The Boydell Shakespeare Gallery, the most lavish eighteenth-century imperial expedition into the territory of literary painting, had a long preparatory period. Its Prospectus, issued on 1 December 1786, promised a ‘Series of Large and Capital Prints’ and ‘A Most Magnificent and Accurate Edition’ of the plays, but it was not until 1789 that the Gallery opened, with 34 paintings out of the eventual 167. The edition took even longer. Its serial parts began to appear in 1791, but the first engravings came three years later, the whole being completed in 1802. Partly in response to the Boydell venture, partly through other forces driving aesthetic change, the decade and a half that the enterprise took to reach fulfilment saw a number of other approaches to Shakespeare imaging, in illustrated editions, collections of prints, and writings discussing the nature of visual representation.
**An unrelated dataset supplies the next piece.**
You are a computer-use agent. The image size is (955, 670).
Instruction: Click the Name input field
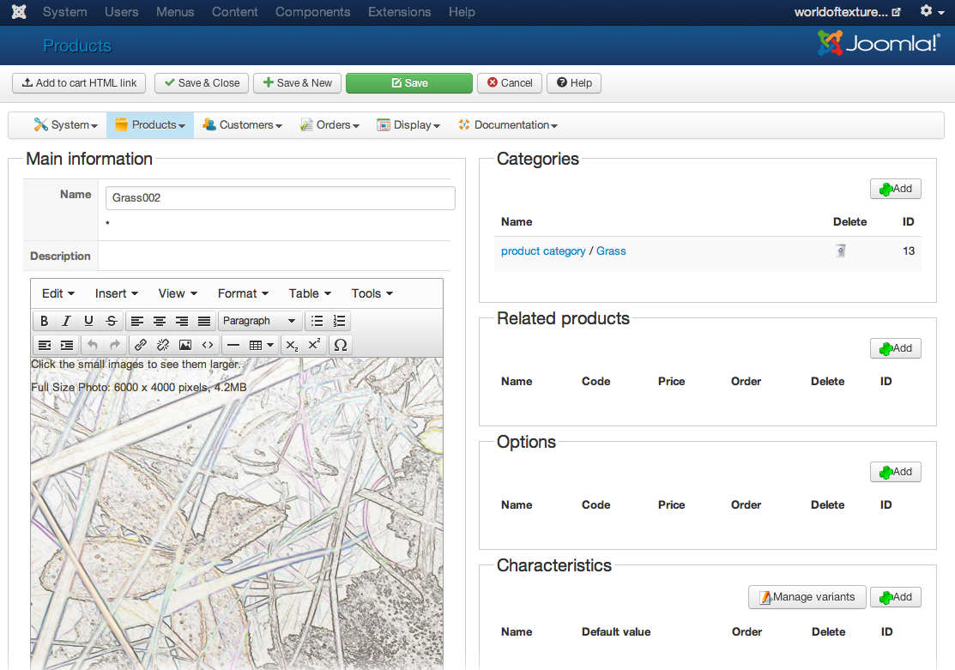pos(281,198)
Because of its sheer scale, the Boydell Shakespeare Gallery has overshadowed many of these projects and totally eclipsed others. Their recovery is important, since they reveal the growth of new ways of seeing the plays and their relations to wider aesthetic concerns. Despite their apparent diversity, these works share a fundamental concern: the presentation of the emotions, within fictional or historical narratives, through the conceptual filter of the Picturesque. By implication as much as explicit statement, this exerts a major influence on the invention, style and function of Shakespeare imaging at this period. While the main impact of the Boydell Gallery was through its large paintings, and their reproduction in two elephant folio volumes known as the Collection of Prints, the edition was intended to be a statement of national identity through the authority of its text and the power of its images. In these aims it failed, just as the Gallery failed to establish a national school of history painting. But in departing from these goals it reflected many stances that had developed during the previous decades, responding to new tastes and reading practices, not least concerned with engaging the reader’s states of feeling. Locating Boydell’s edition, and the prints and writings that surround it, within this aesthetic, social and frequently literal landscape, is essential to an understanding of their larger place in the history of Shakespeare imaging, and the change of direction that they mark.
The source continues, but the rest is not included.